“The raw energy of nature and the refined aesthetic of the creator make my heart beats”

 

Maliza Kiasuwa was born in 1975 in Bucharest to a Romanian mother and Congolese father. She is a self-taught, multi-dimensional artist, raised between Kinshasa and Brussels. She currently lives and works in Brussels. She has had solo exhibitions in London and in Nairobi where she is represented by Circle Art Agency. In 2021, Foreign Agent presented Masolo, a group show featuring her work along with two Congolese artists Kura Shomali and Joycenath Tshamala. Her work was most  recently presented at the Congo Biennale in Kinshasa.

 

Kiasuwa examines questions of identity and lineage through painting, stitching and collage. She revisits old engravings representing stiff pot-bellied white paternal ancestors and reimagining them with features from traditional African art in a labor of intimate métissage, reminiscent of surrealism.
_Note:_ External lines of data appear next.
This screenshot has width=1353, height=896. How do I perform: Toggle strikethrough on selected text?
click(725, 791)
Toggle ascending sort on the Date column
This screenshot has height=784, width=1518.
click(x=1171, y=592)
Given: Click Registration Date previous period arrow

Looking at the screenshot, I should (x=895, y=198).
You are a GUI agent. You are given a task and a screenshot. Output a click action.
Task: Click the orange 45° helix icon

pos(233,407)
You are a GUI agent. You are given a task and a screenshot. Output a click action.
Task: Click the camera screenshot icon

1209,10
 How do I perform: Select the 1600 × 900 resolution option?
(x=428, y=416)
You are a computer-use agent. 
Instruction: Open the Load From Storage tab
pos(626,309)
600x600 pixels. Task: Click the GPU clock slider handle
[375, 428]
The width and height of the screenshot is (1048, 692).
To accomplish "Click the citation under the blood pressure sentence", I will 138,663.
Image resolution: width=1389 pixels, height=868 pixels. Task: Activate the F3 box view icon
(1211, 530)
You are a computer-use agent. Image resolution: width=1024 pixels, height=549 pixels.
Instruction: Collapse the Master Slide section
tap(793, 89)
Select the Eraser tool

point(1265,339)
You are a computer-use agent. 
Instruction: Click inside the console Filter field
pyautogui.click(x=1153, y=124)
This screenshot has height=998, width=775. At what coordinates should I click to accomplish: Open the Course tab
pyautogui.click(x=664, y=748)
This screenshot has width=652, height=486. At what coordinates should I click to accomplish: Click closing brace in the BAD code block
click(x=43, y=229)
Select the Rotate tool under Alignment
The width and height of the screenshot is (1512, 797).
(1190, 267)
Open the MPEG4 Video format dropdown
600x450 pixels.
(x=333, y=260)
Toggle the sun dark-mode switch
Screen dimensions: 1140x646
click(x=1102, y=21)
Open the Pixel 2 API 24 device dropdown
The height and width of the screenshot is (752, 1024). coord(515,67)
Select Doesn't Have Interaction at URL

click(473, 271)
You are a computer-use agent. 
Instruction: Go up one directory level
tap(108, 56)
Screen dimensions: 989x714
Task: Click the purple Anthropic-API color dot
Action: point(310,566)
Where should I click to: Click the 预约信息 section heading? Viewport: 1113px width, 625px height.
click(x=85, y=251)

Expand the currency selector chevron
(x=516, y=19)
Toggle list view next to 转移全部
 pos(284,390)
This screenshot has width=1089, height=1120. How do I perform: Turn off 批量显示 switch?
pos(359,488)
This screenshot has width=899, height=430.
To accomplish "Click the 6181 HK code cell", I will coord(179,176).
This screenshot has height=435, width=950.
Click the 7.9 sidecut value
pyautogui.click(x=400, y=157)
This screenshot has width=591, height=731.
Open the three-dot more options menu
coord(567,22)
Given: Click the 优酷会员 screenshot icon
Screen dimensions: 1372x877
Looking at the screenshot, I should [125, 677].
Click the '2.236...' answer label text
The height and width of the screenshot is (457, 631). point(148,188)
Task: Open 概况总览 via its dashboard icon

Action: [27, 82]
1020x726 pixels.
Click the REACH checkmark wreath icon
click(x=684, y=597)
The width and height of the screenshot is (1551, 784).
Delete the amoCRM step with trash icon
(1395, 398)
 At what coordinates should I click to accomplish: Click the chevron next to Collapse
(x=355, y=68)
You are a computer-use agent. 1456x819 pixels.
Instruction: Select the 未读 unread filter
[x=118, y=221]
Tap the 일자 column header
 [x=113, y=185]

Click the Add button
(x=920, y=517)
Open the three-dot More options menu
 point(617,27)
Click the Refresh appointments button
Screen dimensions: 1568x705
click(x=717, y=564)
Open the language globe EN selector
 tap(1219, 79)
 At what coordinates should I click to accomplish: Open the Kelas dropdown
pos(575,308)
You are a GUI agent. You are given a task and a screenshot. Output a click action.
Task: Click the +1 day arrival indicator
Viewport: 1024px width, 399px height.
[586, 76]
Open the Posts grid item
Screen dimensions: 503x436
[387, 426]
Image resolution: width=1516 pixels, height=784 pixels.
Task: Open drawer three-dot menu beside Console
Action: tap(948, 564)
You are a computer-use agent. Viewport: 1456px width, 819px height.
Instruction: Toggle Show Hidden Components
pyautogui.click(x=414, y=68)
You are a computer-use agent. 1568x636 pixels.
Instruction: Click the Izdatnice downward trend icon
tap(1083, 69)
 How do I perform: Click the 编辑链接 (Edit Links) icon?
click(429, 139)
She also combines handmade materials from Japan with found objects from around her farm. Kiasuwa embraces her chosen material’s earlier character and vocabulary but transfigures their context.

 

Her main sources of inspiration are nature, the earth and the cosmos. Her interest in transformative and regenerative processes comes from the desire to understand the mystery of the cycle of life. Philosophical and spiritual matters are at the forefront of her work. She describes herself as a weaver for she mixes materials, styles and techniques that are not meant to meet and creates something unique out of them.